10 comments on “When Depression Takes Over

  1. As others have commented, you are a brave soul in expressing your feelings and that is a major step to healing. You touched my heart. I have been there too often but there is always hope for a better tomorrow.

    Raising my children under very difficult circumstances, I learned not to hide my feelings from them. They see through the facade quicker than most adults. You can be honest with them and then let them see that even though you are in ‘pain’, you can still smile. That will speak volumes to them and help them in their rough moments as well.

    Thank you and welcome to this challenge. Looking forward to good posts from you.

  2. Pingback: When Depression Takes Over | The Bloppy Blogger...

  3. Please don’t be embarrassed; your post can help so many. Mental illness is so overlooked in this country. My insurance would pay for a boob job before they would my therapist. Sharing stories of depression’s ebbs and flows is important. It gives those of us who feel like we’re drowning hope that tomorrow might bring relief.
    Thank you for such a thoughtfully written post :)

  4. Thank you for this courageous and well written post! There shouldn’t be anything to be ashamed of, you didn’t choose this! But I feel you choose to fight it, and that makes you so incredibly brave. Just a thought: kids are very perceptive, so they may see through the fake smile?

  5. If I didn’t take my happy pill (Cymbalta) I would be an emotional wreck. I think that issues anxiety and depression are more common than any of us realize and it takes a big person to not only admit they need help, but to discuss it’s challenges.publicly. Kudos to you for sharing:-)

  6. You shouldn’t feel ashamed for dealing with depression. It’s an unfortunate part of you, but that fact that you get up each day and keep going, even through the tough times, is a true testament to yourself and the person you really are.

    Thank you for sharing. It’s nice to see that there’s someone who remembers there’s always a rainbow after it rains.

  7. Thank you so much for this post.
    I also suffer from depression. Sometimes it can feel so lonely. It really helps to know that there are others out there going through the same thing.
    Thank you for doing such a great job with my words.

  8. Your story touched my heart. The truth is that mental illness has it’s hands on more lives than we know because we keep it hidden.
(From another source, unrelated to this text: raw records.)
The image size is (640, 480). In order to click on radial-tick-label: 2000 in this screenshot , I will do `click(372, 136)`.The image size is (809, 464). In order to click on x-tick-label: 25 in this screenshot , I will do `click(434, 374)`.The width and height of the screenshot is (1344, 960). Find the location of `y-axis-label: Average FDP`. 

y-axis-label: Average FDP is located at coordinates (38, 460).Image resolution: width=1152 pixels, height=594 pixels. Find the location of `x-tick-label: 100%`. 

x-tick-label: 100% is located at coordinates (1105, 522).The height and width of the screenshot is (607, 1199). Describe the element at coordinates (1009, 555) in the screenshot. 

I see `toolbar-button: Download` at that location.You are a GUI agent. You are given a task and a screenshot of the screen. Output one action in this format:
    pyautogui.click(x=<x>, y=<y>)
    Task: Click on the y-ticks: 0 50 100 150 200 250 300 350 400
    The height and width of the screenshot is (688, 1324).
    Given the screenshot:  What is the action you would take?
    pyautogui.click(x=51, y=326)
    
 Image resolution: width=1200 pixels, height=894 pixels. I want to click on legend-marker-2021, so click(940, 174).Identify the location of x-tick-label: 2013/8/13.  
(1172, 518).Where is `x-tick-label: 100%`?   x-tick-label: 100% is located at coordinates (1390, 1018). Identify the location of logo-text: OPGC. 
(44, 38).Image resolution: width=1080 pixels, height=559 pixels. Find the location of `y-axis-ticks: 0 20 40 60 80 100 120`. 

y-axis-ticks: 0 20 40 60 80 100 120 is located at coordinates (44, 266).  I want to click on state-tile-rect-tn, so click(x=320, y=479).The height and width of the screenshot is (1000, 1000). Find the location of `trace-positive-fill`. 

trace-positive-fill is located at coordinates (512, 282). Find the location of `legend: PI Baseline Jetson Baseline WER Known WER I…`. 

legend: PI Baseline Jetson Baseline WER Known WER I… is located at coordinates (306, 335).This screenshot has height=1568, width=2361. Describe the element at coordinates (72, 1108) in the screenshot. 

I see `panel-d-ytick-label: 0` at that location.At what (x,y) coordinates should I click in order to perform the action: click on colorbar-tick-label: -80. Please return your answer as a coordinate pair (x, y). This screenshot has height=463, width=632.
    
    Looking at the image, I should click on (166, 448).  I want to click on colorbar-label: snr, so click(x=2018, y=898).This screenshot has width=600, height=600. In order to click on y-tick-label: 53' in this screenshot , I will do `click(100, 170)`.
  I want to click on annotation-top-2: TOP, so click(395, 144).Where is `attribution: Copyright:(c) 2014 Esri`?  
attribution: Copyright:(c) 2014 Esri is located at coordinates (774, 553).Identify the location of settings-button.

    I feel for you, but I have hope for you. You’re brave and strong and supported. What scares me most is the people who see it in the lives of those they love but, possibly because that person’s in a spiral, can’t get them the help they need.

    I was once told that trying to get help for someone who doesn’t want it is like trying to pull a person out of a wheelchair who will not assist in trying to stand. I responded that if that person in that wheelchair was someone I love, I WOULD NOT stop trying. Because the one day you don’t try to stand him could be the one day he’d cooperate.

    Fight your fight. With everything you have. Know that those who love you need to see you stand.